Activation Functions

22-01-2026activation-functions · neural-networks · deep-learning

Overview of common activation functions with their mathematical equations, derivatives, and Python implementations.

Sigmoid

Sigmoid Image Credits: https://www.geeksforgeeks.org/machine-learning/derivative-of-the-sigmoid-function/

Mathematical function that maps any real-valued number into a value between 0 and 1
Non-linear activation function that improves model performance as it gains the ability to handle non-linearity

Equation: $\sigma(x) = \frac{1}{1 + e^{-x}}$

Derivative: $\sigma'(x) = \sigma(x)(1 - \sigma(x))$

import math
 
def sigmoid(z: float) -> float:
    result = 1 / (1 + math.exp(-1 * z))
    return round(result, 4)

= Stored data =

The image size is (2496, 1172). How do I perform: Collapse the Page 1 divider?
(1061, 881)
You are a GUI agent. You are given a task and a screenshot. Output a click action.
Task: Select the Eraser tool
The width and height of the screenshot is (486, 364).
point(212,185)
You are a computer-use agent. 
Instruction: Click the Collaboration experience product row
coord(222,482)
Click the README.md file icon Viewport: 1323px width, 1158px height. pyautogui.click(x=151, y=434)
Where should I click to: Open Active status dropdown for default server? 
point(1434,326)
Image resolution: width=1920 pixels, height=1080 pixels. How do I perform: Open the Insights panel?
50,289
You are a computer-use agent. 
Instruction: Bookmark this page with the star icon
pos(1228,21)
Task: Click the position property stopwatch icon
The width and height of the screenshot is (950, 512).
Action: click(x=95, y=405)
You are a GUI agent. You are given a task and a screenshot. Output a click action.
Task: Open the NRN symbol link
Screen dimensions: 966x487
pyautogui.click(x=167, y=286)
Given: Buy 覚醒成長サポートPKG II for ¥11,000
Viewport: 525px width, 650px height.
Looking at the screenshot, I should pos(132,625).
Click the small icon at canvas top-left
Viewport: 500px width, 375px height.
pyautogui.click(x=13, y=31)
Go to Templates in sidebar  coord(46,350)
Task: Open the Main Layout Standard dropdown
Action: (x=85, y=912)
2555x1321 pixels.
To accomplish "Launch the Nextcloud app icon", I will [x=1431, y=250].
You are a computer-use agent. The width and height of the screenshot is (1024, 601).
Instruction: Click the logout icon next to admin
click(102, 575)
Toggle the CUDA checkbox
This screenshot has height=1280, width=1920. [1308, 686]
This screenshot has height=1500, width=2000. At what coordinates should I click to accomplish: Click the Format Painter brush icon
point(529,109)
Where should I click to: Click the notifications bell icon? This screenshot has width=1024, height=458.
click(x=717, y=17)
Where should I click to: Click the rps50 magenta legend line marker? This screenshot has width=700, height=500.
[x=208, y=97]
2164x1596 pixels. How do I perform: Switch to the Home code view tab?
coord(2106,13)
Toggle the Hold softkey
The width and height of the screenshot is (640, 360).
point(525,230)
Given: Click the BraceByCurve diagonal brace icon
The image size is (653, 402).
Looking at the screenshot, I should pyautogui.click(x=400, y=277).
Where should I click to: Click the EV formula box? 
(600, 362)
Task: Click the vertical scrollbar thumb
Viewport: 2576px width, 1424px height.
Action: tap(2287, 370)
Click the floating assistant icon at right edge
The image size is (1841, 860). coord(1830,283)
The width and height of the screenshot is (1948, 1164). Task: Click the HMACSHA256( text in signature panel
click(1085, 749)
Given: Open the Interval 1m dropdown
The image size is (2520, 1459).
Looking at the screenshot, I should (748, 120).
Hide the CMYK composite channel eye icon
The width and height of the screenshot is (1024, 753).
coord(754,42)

= Directions =
1 > Reproduce the activation functions page from the words "Derivative: $\sigma'(x) = \sigma(x)(1" through the words "return round(result, 4)".
2 > Render the entries from the line that has "Click the floating" through the last line of the entries as a JSON list of strings, one string per line and blank lines omitted.
The activation functions page and the entries are unrelated to each other.

= Answers for this exercise =
1 >
Derivative: $\sigma'(x) = \sigma(x)(1 - \sigma(x))$

import math
 
def sigmoid(z: float) -> float:
    result = 1 / (1 + math.exp(-1 * z))
    return round(result, 4)

2 >
[
  "Click the floating assistant icon at right edge",
  "The image size is (1841, 860). coord(1830,283)",
  "The width and height of the screenshot is (1948, 1164). Task: Click the HMACSHA256( text in signature panel",
  "click(1085, 749)",
  "Given: Open the Interval 1m dropdown",
  "The image size is (2520, 1459).",
  "Looking at the screenshot, I should (748, 120).",
  "Hide the CMYK composite channel eye icon",
  "The width and height of the screenshot is (1024, 753).",
  "coord(754,42)"
]